▶ [Exercise goal] Render the data lines starting at the one containing "How do I perform: Set" and ending at the one containing "Open the downloads" as a JSON list of strings, one string per line, with blank lines omitted.

** START Records supplied **

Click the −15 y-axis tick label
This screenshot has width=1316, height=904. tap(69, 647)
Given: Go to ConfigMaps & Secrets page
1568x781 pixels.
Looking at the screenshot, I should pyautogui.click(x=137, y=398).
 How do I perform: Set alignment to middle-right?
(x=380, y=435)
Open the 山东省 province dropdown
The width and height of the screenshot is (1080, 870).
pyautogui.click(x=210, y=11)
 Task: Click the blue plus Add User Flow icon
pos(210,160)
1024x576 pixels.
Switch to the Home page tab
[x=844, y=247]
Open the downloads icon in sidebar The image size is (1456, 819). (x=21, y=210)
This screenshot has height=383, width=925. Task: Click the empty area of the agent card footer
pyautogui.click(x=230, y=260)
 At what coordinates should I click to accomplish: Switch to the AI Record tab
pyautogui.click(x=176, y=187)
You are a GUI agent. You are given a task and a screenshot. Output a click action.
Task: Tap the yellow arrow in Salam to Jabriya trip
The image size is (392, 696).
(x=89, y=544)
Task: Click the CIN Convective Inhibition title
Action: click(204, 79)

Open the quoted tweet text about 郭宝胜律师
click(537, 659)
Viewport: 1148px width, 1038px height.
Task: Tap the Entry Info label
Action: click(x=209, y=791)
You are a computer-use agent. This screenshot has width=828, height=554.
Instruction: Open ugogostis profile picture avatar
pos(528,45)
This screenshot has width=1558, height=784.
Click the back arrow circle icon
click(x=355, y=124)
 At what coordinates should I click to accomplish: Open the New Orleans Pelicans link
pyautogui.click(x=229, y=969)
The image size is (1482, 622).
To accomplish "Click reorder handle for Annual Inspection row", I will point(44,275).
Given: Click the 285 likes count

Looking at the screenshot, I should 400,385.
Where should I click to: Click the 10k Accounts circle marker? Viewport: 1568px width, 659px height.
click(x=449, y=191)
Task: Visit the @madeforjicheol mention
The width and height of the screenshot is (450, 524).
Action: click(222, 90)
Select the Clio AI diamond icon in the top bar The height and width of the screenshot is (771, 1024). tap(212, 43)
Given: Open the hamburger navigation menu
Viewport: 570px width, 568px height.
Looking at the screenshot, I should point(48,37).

** END Records supplied **

▶ [The response]
[
  " How do I perform: Set alignment to middle-right?",
  "(x=380, y=435)",
  "Open the 山东省 province dropdown",
  "The width and height of the screenshot is (1080, 870).",
  "pyautogui.click(x=210, y=11)",
  " Task: Click the blue plus Add User Flow icon",
  "pos(210,160)",
  "1024x576 pixels.",
  "Switch to the Home page tab",
  "[x=844, y=247]",
  "Open the downloads icon in sidebar The image size is (1456, 819). (x=21, y=210)"
]